THE country’s first coal-fired power plant to use supercritical technology is on track for completion in September this year.

“San Buenaventura Power Ltd. (SBPL) is at 99.29-percent EPC (engineering, procurement, construction) accomplished and still tracking commercial operation date [COD] by end-September 2019. So, we expect full positive results by end 2020,” Meralco PowerGen (MGen) President Rogelio Singson said.

SBPL is a partnership between MGen and New Growth BV, a wholly owned subsidiary of Electricity Generating Public Co. Ltd. of Thailand.

It is constructing a 455-megawatt (MW) supercritical coal-fired power plant in Mauban, Quezon, worth P56.2 billion.

The electricity to be generated by the plant will be sold to Meralco, the country’s largest distribution utility, under a 20-year power-supply agreement.
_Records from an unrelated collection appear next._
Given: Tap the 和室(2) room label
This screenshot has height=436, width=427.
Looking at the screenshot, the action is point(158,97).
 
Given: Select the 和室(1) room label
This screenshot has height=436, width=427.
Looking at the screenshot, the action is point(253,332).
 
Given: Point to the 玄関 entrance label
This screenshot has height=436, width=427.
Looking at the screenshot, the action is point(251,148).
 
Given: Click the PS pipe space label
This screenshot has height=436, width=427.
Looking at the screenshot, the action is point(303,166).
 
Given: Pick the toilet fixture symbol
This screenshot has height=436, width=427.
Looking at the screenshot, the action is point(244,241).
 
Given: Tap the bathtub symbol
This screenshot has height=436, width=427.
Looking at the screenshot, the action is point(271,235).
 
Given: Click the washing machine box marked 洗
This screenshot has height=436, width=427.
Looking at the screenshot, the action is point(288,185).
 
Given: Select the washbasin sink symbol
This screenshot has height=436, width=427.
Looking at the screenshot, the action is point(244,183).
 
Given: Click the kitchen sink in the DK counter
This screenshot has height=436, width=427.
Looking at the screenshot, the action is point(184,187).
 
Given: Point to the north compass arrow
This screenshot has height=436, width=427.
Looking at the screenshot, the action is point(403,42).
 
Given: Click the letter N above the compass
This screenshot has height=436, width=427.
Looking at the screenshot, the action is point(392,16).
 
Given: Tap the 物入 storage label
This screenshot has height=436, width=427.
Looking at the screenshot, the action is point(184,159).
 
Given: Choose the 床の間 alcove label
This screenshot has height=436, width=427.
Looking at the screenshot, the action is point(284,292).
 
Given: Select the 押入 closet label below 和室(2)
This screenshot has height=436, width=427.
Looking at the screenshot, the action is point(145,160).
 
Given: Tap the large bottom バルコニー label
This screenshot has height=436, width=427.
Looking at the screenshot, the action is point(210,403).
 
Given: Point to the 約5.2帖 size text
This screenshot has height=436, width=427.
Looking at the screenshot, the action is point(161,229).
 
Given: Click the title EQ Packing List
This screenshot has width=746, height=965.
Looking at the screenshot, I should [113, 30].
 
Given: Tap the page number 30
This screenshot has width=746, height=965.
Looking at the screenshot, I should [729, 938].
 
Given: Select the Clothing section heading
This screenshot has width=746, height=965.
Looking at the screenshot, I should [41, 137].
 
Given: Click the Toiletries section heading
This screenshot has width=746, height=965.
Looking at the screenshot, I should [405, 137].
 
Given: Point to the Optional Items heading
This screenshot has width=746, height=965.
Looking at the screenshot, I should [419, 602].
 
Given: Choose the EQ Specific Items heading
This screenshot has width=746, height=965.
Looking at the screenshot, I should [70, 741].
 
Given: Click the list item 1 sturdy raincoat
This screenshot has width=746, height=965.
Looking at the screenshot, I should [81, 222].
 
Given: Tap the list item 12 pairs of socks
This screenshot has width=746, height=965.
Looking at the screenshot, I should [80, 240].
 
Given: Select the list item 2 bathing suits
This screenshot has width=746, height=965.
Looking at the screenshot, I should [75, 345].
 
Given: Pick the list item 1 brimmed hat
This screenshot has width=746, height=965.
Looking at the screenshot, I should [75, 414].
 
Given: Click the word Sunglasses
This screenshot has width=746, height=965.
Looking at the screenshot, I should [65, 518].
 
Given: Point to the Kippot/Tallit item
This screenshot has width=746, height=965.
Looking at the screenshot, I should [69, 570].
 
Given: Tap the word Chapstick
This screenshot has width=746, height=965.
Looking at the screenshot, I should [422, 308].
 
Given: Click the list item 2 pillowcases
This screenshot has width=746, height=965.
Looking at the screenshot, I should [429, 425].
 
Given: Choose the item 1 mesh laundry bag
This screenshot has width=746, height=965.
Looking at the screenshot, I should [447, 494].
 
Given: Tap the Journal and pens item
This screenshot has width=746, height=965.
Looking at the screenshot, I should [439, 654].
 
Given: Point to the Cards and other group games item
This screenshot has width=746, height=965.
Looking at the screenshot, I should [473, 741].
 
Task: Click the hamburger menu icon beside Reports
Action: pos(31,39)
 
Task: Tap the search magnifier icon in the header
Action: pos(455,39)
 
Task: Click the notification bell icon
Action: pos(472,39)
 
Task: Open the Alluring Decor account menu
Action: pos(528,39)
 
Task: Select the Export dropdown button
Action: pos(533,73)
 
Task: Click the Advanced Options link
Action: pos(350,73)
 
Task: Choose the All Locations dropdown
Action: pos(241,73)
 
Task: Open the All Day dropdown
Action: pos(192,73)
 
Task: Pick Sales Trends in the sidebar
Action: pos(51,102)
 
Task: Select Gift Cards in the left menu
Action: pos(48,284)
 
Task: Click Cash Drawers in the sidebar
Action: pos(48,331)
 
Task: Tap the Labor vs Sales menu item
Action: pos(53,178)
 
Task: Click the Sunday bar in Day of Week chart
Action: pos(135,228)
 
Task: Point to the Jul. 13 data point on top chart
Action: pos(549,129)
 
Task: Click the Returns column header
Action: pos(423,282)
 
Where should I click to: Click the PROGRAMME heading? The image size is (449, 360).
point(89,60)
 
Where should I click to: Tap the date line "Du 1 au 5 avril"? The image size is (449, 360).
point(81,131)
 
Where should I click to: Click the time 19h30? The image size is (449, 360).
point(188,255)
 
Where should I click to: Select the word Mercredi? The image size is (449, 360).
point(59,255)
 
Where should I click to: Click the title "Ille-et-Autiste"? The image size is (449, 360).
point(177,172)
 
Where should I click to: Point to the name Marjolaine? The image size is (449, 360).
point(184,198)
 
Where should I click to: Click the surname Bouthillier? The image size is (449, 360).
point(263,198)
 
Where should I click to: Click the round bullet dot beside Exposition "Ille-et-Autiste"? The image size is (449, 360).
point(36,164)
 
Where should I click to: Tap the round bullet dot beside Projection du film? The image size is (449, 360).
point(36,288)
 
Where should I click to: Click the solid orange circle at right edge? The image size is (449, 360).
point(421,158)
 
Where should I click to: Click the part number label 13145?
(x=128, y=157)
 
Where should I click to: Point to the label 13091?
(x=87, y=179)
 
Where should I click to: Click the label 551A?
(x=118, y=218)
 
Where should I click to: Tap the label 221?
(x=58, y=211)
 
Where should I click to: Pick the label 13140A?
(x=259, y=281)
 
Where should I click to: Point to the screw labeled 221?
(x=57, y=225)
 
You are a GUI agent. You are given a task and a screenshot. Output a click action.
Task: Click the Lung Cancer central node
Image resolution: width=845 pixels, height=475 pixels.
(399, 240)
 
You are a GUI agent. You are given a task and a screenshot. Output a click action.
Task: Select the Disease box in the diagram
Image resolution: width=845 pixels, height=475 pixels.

This project would bring in additional revenues to Meralco in 2020.

The plant’s capacity and energy are contracted to Meralco,  pursuant to a 20-year power-supply agreement which is extendable for up to an additional five years.

The SBPL power plant will play a crucial role as electricity demand grows, especially in Luzon which accounts for about 70 percent of the country’s gross domestic product.

“Power generation will be our game changer. We are looking forward to September this year when Meralco finally reenters baseload power generation and can better assure customers in its strategic franchise area adequate, reliable and affordable power supply after our 455-MW SBPL coal plant comes on stream,” Singson said.

The company tapped the consortium of Daelim Industrial Co. Ltd. and Mitsubishi Corp. as the EPC contractor for the project.

SBPL achieved financial close for the power project in December 2015 for a total debt of P42.1 billion.

MGen is also currently working on several opportunities in wind, solar and hydropower development.

In particular, MGen’s development and investment list of targeted projects is a total of 224-MW, land-based solar facilities that will be completed this year and in 2020.

Singson said the large renewable-energy requirement of distribution utilities (DUs) and electric cooperatives under the Renewable Portfolio Standards  (RPS) is more than compelling reason for MGen to allocate resources into this area.

“We continue to pursue RE  opportunities. There is going to be room for more RE because of RPS. We are confident there should be heavy project implementation by end of this year and hopefully, bigger capacity by next year,” Singson added.

The RPS policy of the Department of Energy (DOE) mandates power generators, distribution utilities and suppliers to source a specified portion of their electricity requirements from eligible RE resources.

MGen is targeting to scale up its RE portfolio to as much as 1,000 MW, mostly solar power, in the next three years.